The cryptocurrency market will strengthen but it will only happen after bitcoin alternatives that lack essence exit the scene, according to Charles Hoskinson, a co-founder of Ethereum.
“My personal opinion is that we’re going to see a consolidation after a crash,” Hoskinson told CNBC, voicing concern about “unrealistic” cryptocurrency projects entering the space.
“What’s going to occur is a lot of these ventures that don’t have strong fundamentals, don’t have good tech, or just unrealistic projects, they will eventually run into some major wall they can’t quite overcome. They will fracture up and you will see a lot of them are certain to fail,” he said.
In an interview, Hoskinson, a former Ethereum CEO who now runs a now runs a blockchain research firm, however added that many of the new cryptocurrency projects might not fail any time soon as they have enough funding behind them to sustain themselves.
“The problem is a lot of them have a lot of money,” Hoskinson said, according to a report carried by CNBC on its website.
“It’s really hard to fail when your burn rate is 5 million or 10 million dollars a year, and you have one billion of capital.”
The comments came as a number of alternative cryptocurrencies rallied substantially in recent weeks as investors looked beyond the most prominent unit — the bitcoin.
Bitcoin was looking weak at the beginning of 2018, with the unit getting overshadowed by altcoins such as Ripple.
Lots of lesser-known crypto-tokens, such as ‘dogecoin’, have surged substantially, while a growing list of businesses is trying to get on board of the crypto craze by adding ‘blockchain’ to their name and announcing initial coin offering (ICO) plans.
Hoskinson warned of risks arising from unrealistic cryptocurrency projects, predicting a market crash at some point in time.
But once the weaker tokens that lack substance fail and fade out, he believes the crypto market will only get stronger.
Hoskinson now runs blockchain research firm IOHK, which manages cryptocurrencies such as Cardano’s ADA token.
The year 2017 saw a tremendous growth of cryptocurrencies’ value, driven by a rush of capital into the market.
That has pushed total market capitalization of all crypto-tokens to over US$727 billion as of Jan. 10, with bitcoin accounting for a third, according to Coinmarketcap.com.
Cryptocurrency fans, meanwhile, had some other good news this week, with Bloomberg reporting that Tokyo-based Line Corp is working to integrate cryptocurrencies into its messaging platform.
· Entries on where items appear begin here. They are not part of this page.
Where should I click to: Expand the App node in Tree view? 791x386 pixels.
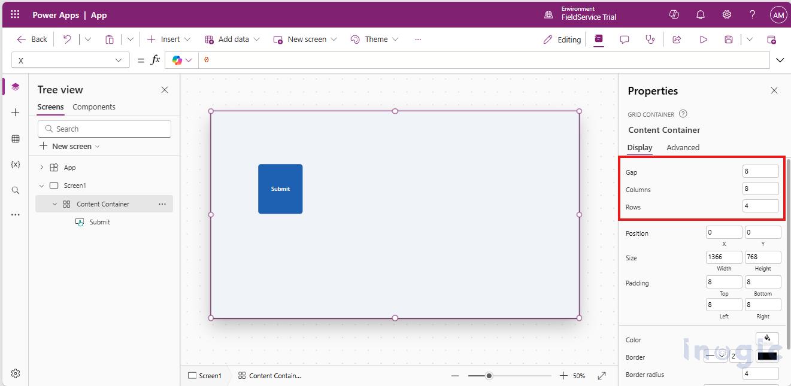click(41, 168)
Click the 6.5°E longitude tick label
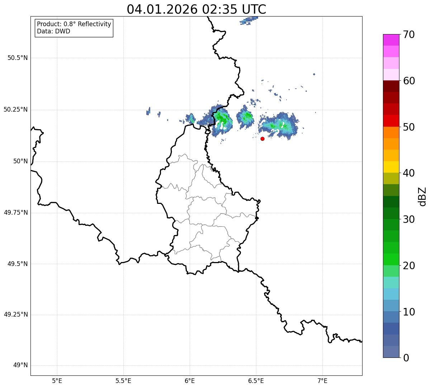This screenshot has height=388, width=431. pyautogui.click(x=256, y=380)
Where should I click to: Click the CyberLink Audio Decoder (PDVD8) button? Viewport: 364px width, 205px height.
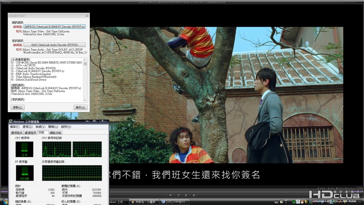[x=55, y=45]
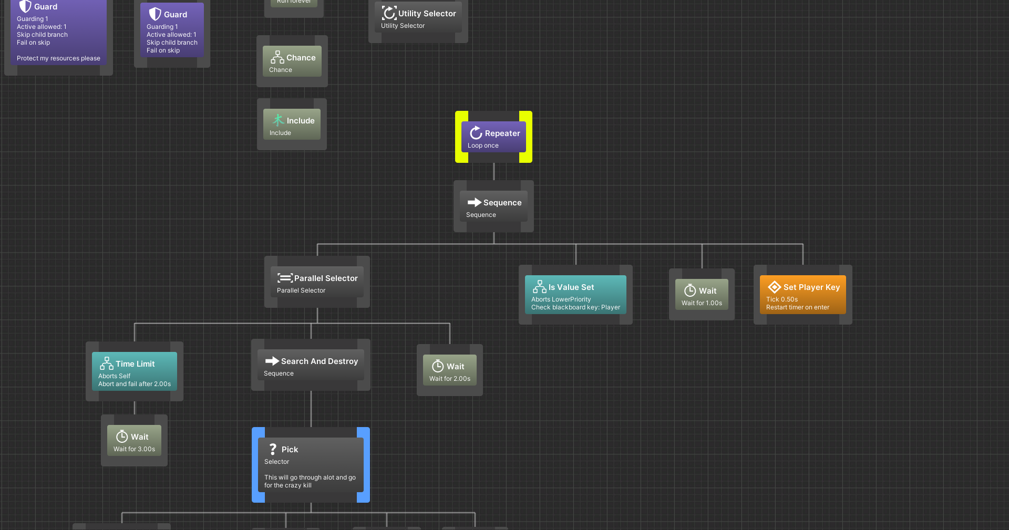Image resolution: width=1009 pixels, height=530 pixels.
Task: Select the Run forever node at the top
Action: (x=293, y=3)
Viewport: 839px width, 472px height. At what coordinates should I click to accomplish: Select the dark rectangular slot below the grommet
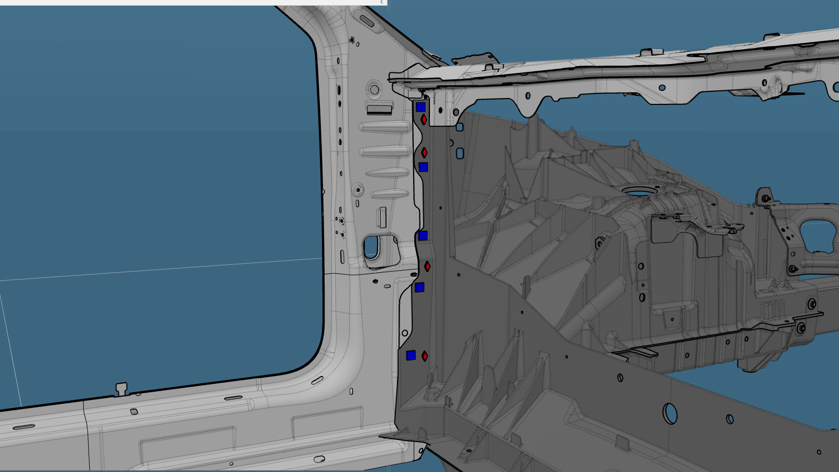[379, 110]
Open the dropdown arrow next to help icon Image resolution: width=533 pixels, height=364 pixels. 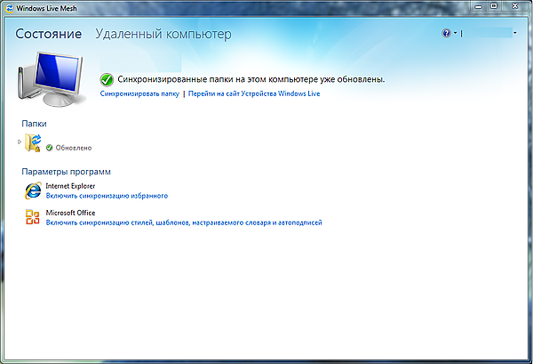pos(454,34)
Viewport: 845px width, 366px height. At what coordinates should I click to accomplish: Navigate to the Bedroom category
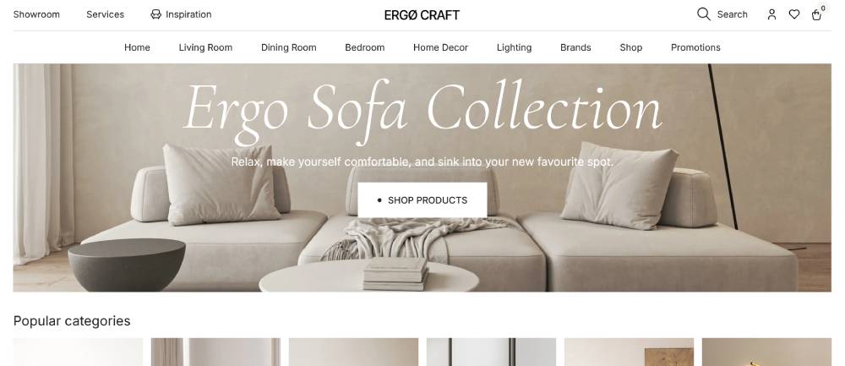pos(365,47)
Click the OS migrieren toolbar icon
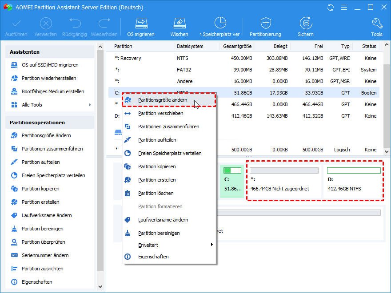 click(x=141, y=24)
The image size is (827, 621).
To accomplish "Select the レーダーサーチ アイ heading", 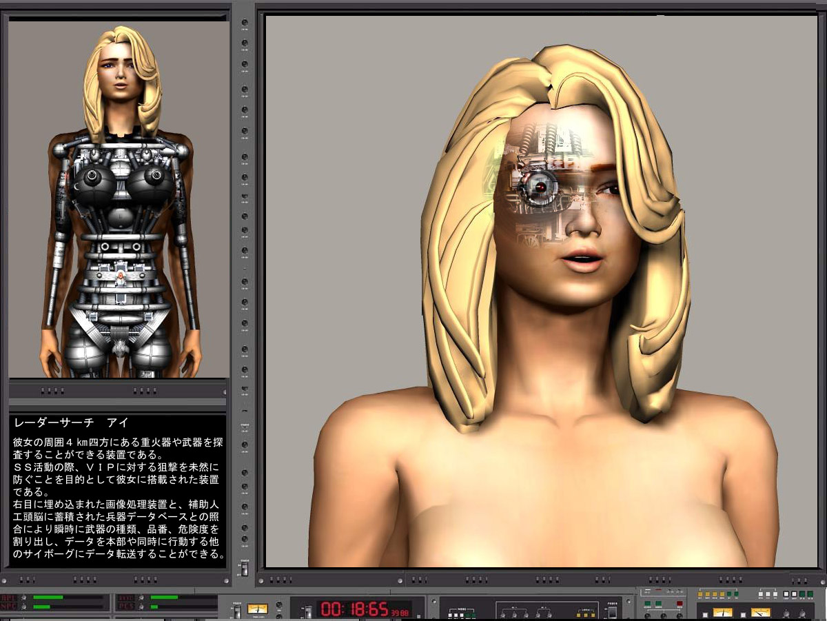I will pyautogui.click(x=72, y=423).
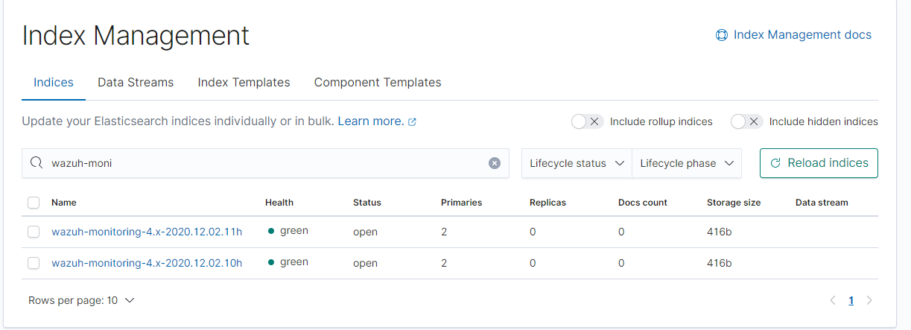Open the Lifecycle status filter dropdown
911x330 pixels.
coord(577,163)
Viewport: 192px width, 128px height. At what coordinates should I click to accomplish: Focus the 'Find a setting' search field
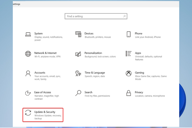[x=93, y=16]
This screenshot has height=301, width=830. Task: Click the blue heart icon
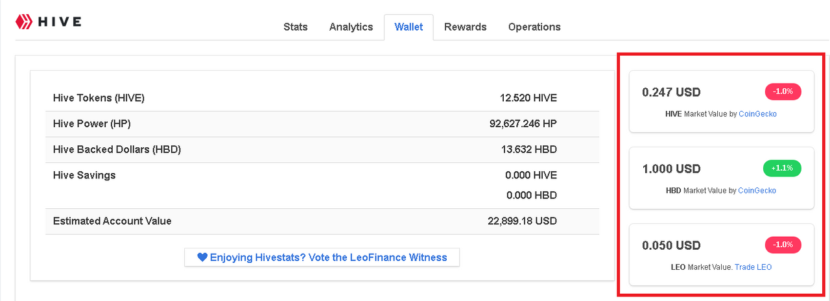tap(202, 258)
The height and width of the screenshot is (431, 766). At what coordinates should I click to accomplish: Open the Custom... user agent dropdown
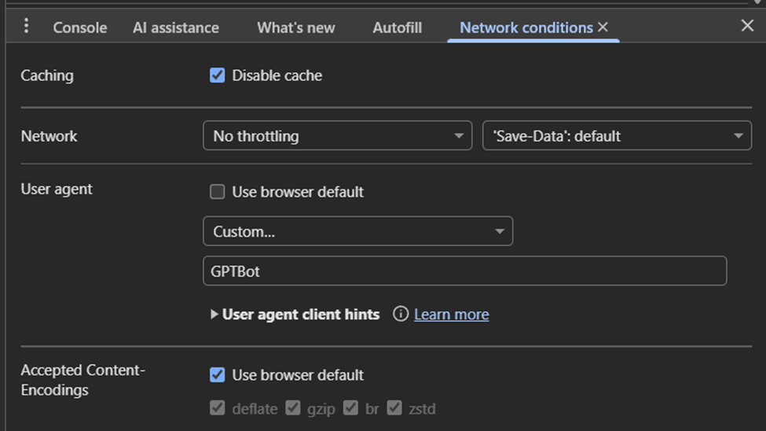click(357, 231)
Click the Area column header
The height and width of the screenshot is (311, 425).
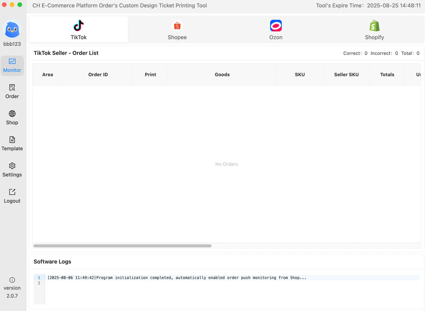point(48,74)
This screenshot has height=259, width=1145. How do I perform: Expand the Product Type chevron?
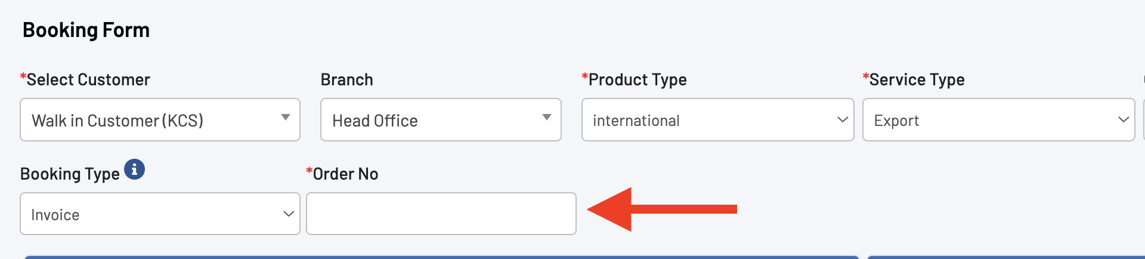click(x=843, y=120)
Citing sources with knowledge of the matter, the report said that Line is in discussions with multiple companies on using cryptocurrencies for payment services including Line Pay.
A rumor on Monday also said the Japanese company was looking to partner with South Korean bitcoin exchange Upbit.
The news comes after Facebook CEO Mark Zuckerberg recently expressed interest in ‘studying’ cryptocurrency, sparking speculation about the potential for adopting blockchain technology on Facebook’s platform.
In other news, privacy-focused chat app Telegram is reported to be planning a multi-billion dollar ICO for issuing its own cryptocurrency.